Boko Haram and Colonial Borders - The Strangulation of Cameroon's Far North
Logone-et-Chari, Cameroon–Nigeria frontier
This gallery is a brief selection from a much larger body of work. The remaining images and full narrative are reserved for my forthcoming book. For commissioning or licensing enquiries, please contact me directly.
Along the dust‑blown frontier of Logone‑et‑Chari, Boko Haram rides cheap motorbikes across a border Britain and France sketched in 1919—a line too porous for security yet lethal to the people it slices apart. Villages endure raids that begin as ochre clouds, end in torch‑black ruin.
A woman survived seven years in an underground “gift” pit; Tongushi, sixty, fled with a grand‑child through thorns while flames devoured her home; ten‑year‑old Garba hoes onions where eight sisters once slept; Mohammed cried himself blind after finding his family butchered. These stories haunt settlements already living on half‑rations.

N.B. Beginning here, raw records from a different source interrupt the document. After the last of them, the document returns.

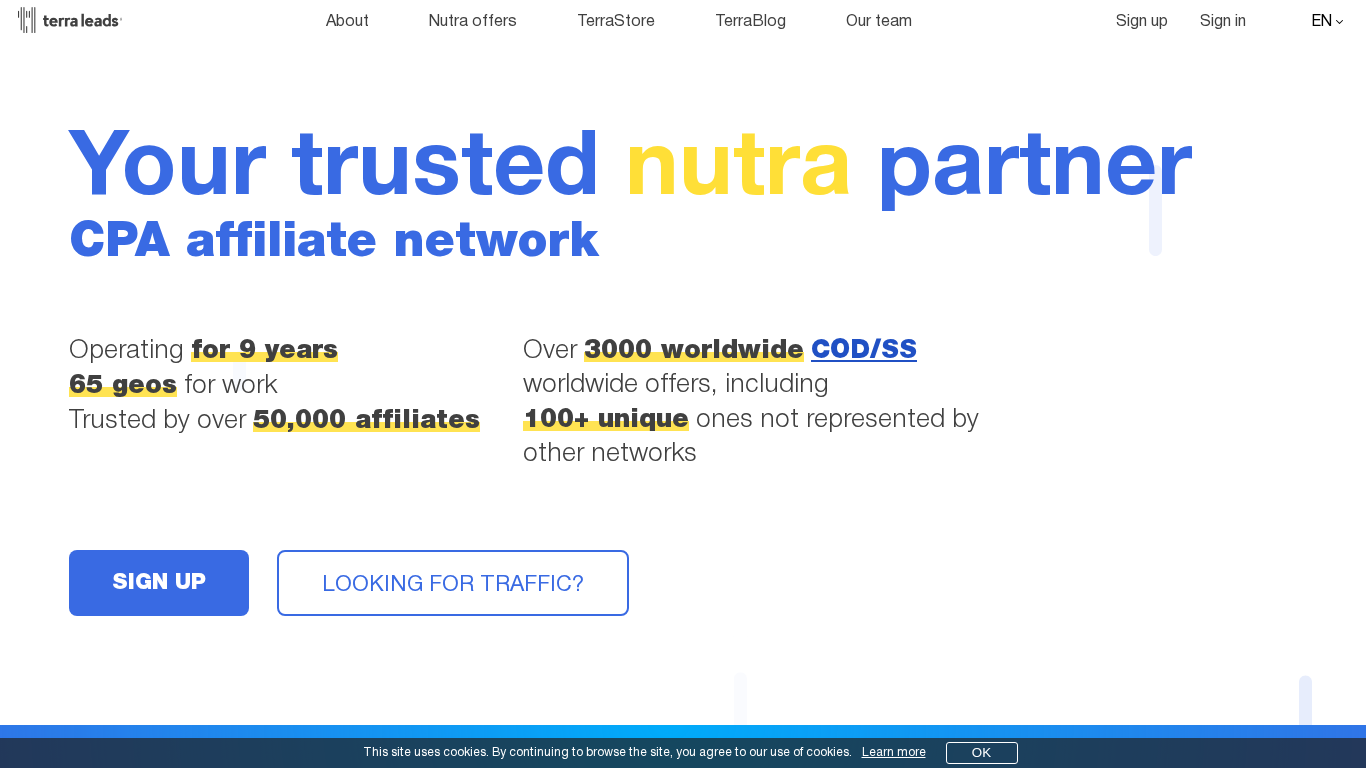The width and height of the screenshot is (1366, 768).
Task: Visit the TerraStore page
Action: 616,20
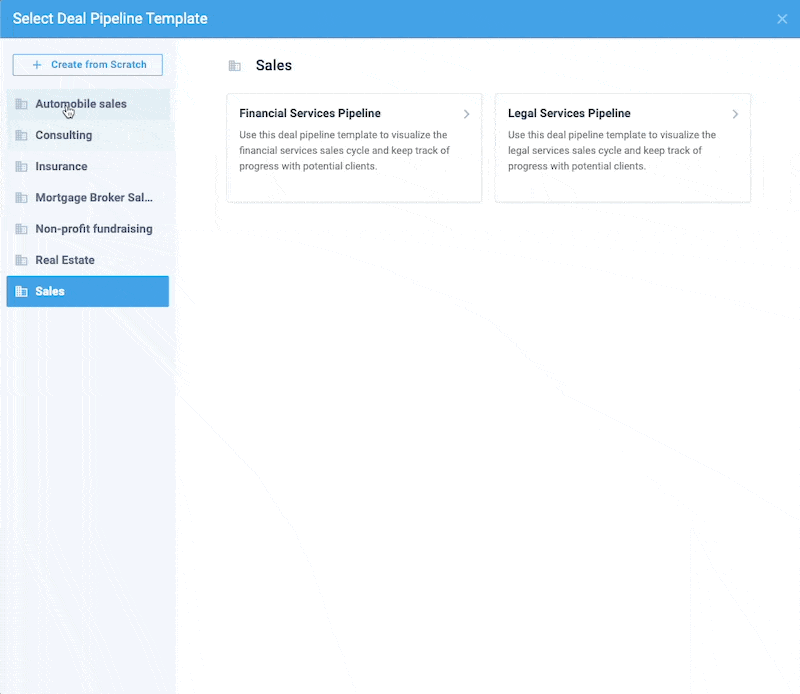Close the Select Deal Pipeline Template dialog

click(782, 19)
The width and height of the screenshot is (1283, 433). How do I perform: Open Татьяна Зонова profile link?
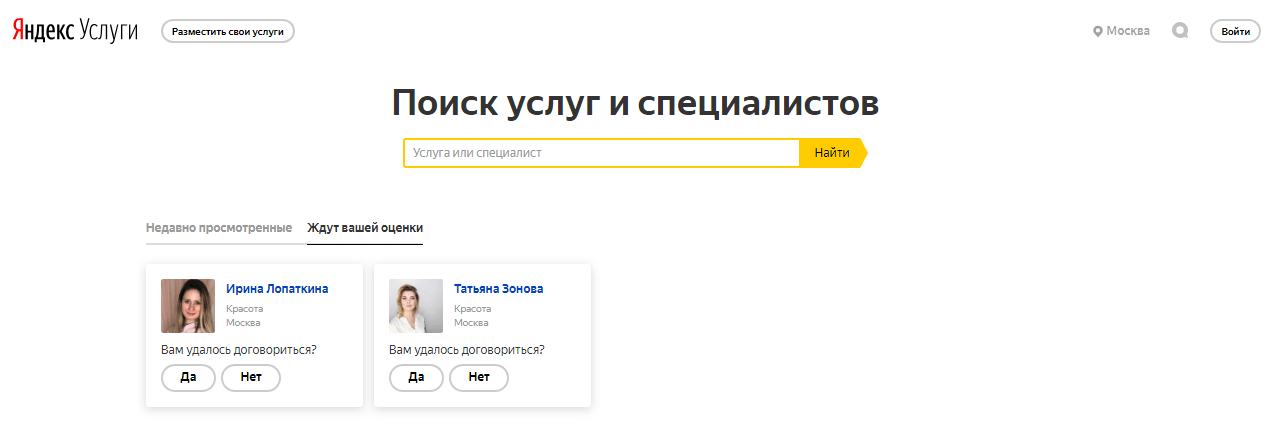pos(498,289)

The same cartographic vandalism that crippled trade now fuels militant commerce—guns in, girls out, cattle rustled both ways. Until tarmac, clinics and classrooms replace potholes and plate armour, insurgency will remain a symptom, not the disease. The dust keeps rising; it falls on the same forgotten villages, casualties of a war they never declared and a boundary they never chose.